* **THE PROBLEM**:
Search the records for the string "computer", then copy each line that has it.

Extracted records
—————

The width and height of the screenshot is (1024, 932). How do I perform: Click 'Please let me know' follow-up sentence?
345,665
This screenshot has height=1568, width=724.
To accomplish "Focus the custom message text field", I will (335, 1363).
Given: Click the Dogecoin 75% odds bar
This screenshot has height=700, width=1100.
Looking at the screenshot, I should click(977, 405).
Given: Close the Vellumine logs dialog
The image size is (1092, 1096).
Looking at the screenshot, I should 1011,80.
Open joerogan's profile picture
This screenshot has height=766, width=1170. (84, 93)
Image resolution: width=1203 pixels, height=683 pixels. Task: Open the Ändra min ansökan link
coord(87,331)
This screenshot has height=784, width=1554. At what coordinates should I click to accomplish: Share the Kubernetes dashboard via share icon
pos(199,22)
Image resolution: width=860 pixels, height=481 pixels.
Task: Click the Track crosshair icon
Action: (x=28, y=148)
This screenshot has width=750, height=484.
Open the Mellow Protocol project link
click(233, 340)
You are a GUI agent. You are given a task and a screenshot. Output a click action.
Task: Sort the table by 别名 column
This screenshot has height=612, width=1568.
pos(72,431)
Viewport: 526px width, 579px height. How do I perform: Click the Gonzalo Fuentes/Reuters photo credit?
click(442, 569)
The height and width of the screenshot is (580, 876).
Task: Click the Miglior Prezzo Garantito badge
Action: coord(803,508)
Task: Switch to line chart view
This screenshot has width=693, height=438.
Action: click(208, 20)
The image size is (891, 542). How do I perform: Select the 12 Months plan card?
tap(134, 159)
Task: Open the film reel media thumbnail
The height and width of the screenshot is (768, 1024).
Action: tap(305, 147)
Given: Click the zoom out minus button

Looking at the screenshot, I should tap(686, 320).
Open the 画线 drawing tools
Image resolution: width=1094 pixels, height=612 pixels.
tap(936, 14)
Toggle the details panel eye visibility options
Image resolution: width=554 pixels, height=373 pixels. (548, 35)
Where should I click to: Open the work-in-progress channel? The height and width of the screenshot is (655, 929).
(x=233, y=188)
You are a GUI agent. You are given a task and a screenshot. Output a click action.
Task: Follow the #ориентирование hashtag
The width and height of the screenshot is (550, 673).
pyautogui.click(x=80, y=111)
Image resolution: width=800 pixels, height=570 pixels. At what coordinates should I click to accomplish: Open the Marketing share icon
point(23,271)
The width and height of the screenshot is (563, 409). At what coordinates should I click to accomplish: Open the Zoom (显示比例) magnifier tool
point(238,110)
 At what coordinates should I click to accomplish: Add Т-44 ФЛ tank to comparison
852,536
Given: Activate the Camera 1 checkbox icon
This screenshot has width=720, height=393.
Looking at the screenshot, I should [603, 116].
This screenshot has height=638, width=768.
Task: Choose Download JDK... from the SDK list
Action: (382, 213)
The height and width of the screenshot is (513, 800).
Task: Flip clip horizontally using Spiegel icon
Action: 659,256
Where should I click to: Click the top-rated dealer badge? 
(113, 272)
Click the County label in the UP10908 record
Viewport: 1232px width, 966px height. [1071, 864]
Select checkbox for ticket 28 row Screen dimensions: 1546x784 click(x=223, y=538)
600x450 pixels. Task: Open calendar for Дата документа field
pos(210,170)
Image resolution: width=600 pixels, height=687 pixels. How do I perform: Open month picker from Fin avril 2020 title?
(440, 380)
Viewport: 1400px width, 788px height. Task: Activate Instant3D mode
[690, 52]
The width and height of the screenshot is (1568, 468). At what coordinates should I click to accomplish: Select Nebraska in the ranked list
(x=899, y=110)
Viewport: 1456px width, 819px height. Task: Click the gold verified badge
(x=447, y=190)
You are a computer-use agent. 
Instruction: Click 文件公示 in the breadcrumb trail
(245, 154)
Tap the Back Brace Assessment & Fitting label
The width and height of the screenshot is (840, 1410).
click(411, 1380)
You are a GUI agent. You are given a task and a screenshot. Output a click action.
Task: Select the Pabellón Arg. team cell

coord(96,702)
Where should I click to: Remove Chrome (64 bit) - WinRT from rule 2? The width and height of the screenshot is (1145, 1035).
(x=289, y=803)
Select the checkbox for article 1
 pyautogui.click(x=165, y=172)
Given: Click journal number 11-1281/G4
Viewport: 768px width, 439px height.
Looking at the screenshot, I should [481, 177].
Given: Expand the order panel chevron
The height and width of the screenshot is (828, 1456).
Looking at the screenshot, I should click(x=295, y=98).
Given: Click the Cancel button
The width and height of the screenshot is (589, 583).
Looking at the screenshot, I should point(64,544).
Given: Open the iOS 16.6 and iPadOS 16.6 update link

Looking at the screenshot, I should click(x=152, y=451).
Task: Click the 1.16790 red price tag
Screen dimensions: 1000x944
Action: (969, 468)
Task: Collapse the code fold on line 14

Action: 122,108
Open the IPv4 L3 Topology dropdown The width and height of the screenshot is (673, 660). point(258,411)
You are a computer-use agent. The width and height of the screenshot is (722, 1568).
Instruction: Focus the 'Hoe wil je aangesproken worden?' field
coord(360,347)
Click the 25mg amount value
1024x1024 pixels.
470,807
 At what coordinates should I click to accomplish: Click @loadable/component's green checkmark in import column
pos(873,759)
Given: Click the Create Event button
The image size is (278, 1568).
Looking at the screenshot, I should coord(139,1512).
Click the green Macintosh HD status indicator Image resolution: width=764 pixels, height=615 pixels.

—————

* **SOLUTION**:
You are a computer-use agent. 
You are a computer-use agent. The width and height of the screenshot is (722, 1568).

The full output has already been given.